Mit 14 Jahren fing ich als Lehrling in der Buchbinderei Schick an und ließ mich zum Meister der Kunst-Buchbinderei ausbilden. Später wechselte ich dann als Industrie-Buchbinder zum Verlag G. Braun. Meine spätere Frau Ursula, mit der ich jetzt 57 Jahre lang glücklich verheiratet bin, lernte ich als 16-jähriges Mädchen in Rappenwört unter dem Dach des Milchhäusle kennen. Ihre Kollegin, mit der sie damals beim Geschirr-und Geschenkhaus Eberhard am Ludwigsplatz angestellt war, hatte ich auf dem Rosenball kennengelernt. Als die beiden eines Tages das Schaufenster dekorierten, kam ich zufällig vorbei und sie sagte zu Ursula: „Guck, da isch der widder vom Roseball ... “ Und als ich kurze Zeit später in Rappenwört war und ein Regenguss einsetzte, flüchtete ich unter das Dach des Milchhäusle, sah Ursula und verliebte mich in sie. Die andere versuchte uns auseinanderzubringen, erzählte Ursula, dass ich sie geküsst hätte, aber das hatte sie nur erfunden, um uns auseinanderzubringen.

Sie war zwanzig, ich war dreiundzwanzig, als wir heirateten, ohne einen Pfennig Geld und mit Hilfe der Familie ein Haus in Mörsch bauten, das heute noch steht. Gemeinsam mit Ursula richtete ich dort einen Lebensmittelladen ein, der gut lief, bis der erste Supermarkt „Cash und Carry“ eröffnete. Sechs kleine Läden starben damals innerhalb eines Jahres. Wie mühsam hatten wir uns unser Haus erspart, jeden Nagel hatte ich auf der Straße aufgehoben und ihn gerade gebogen, jedes Stück Holz aufgesammelt, bei einem Architekten das Einschalen und Zementieren gelernt und nebenher machte ich noch Musik mit meiner Band, die wir „Ruck Zuck“ nannten und mit der ich erfolgreich bei Karlsruher Veranstaltungen auftrat. Ich spielte Posaune, Trompete, Ziehharmonika – und singen und in die Bütt steigen konnte ich auch. Auch das Fotografieren und das Entwickeln der Bilder in meinem kleinen Labor benutzte ich dazu, um hin und wieder ein Foto an die Badischen Neuesten Nachrichten zu verkaufen. Wie stolz war ich, als unter den Pressefotos der Name Fricker stand. Nachts um drei bin ich noch in die BNN geradelt, wenn irgendwo ein Unfall war oder wie damals in der IWKA ein Feuer ausgebrochen war.

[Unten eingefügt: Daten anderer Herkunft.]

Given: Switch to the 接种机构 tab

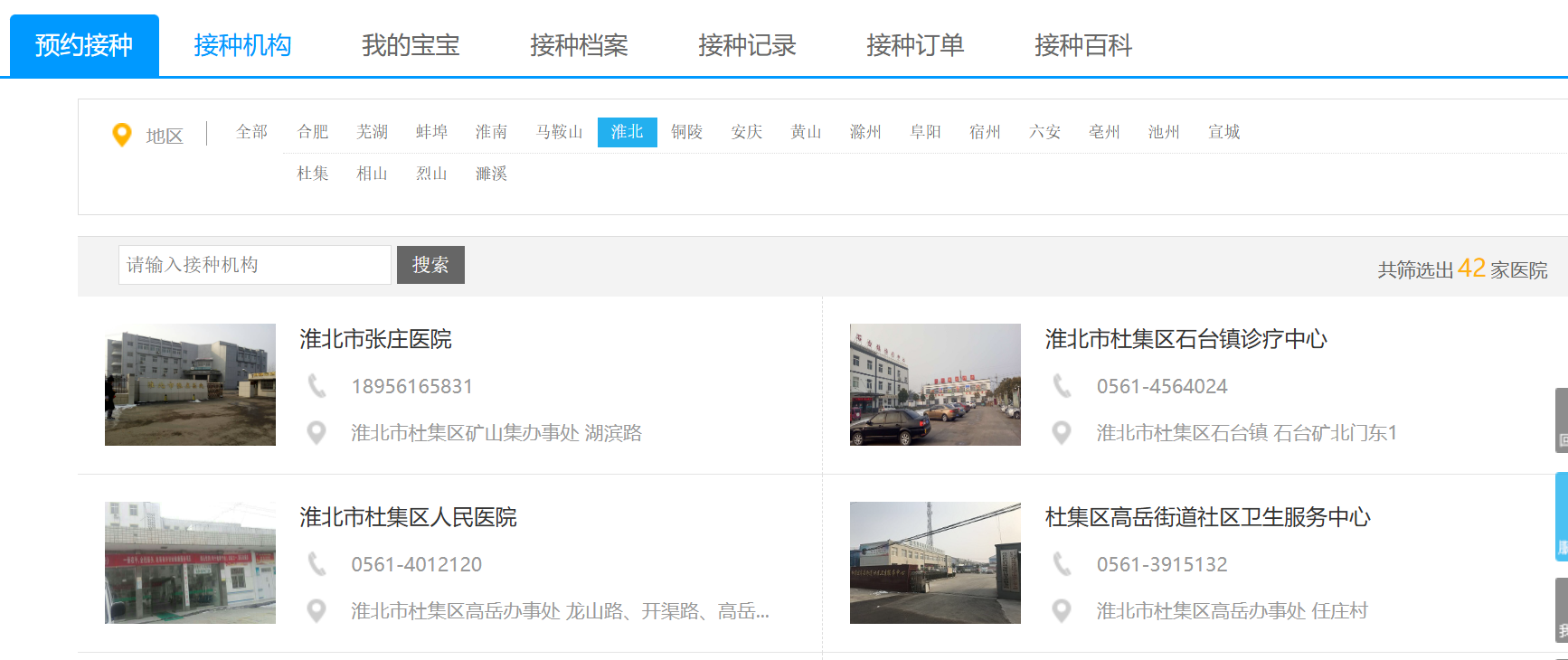Looking at the screenshot, I should click(x=242, y=45).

Die Musik aber, die wurde später, als ich mit meiner Frau und unseren beiden Kindern nach Amerika auswanderte, der Grundstein für meinen Erfolg als Entertainer und Tiroler Jodler in Lederhosen und Trachtenjanker im Tiroler-Spezialitäten-Restaurant. Bald schon hatte ich die Idee, gemeinsam mit dem Paulaner Bräu, das erste „Oktoberfest“ in Denver auf die Beine zu stellen. Die Amerikaner waren so begeistert, dass ich schon bald das erste Fernsehinterview hatte und lange Berichte in den lokalen Zeitungen über mich erschienen. Ich konnte ja kaum ein paar Sätze Englisch und gestikulierte wie die Italiener mit Händen und Füßen. Aber zurück nach Karlsruhe. Dort habe ich bei meinen Auftritten als junger Musiker die Leute begeistert mit Texten wie:

Karlsruh wird, man weiß net wie,

bald e Weltstadt sei.

Früher lags bloß an der Alb

und heut liegts scho am Rhein.

Bald wird Schtuttgart oigemeint,

Pforze a, hajo,

Bade-Bade wart scho druff

Und scho isch’d Weltstadt do!

Und wie kam ich von Karlsruhe nach Amerika?

Unsere Nachbarn in Mörsch waren deutsche Frauen, die mit amerikanischen Offizieren verheiratet waren. Wir freundeten uns an und irgendwann konnten sie uns dazu bewegen, alles zu verkaufen und mit zwei Kindern, zwei Koffern und 85 DM unser Glück in Amerika zu versuchen. Meinen Beruf als Buchbinder übe ich in Amerika heute noch aus und meine Musik und mein Gesang im Nobelskiort Vail in Denver haben dazu geführt, dass der frühere Ex-Präsident Ford und seine Frau Betty, die in Vail ein Haus hatten, auf mich aufmerksam wurden. Ford lud einmal jährlich andere Politiker ein wie Helmut Schmidt und seine Frau Loki oder auch Giscard d’Estaing und viele andere berühmte Ex-Präsidenten. Meine Frau Ursula machte dann das Catering und ihre berühmte Linzer Torte und ich sorgte für das Entertainment. Einmal hatte ich die Idee, die ganze Runde zu mir nach Hause einzuladen, und alle sind gekommen.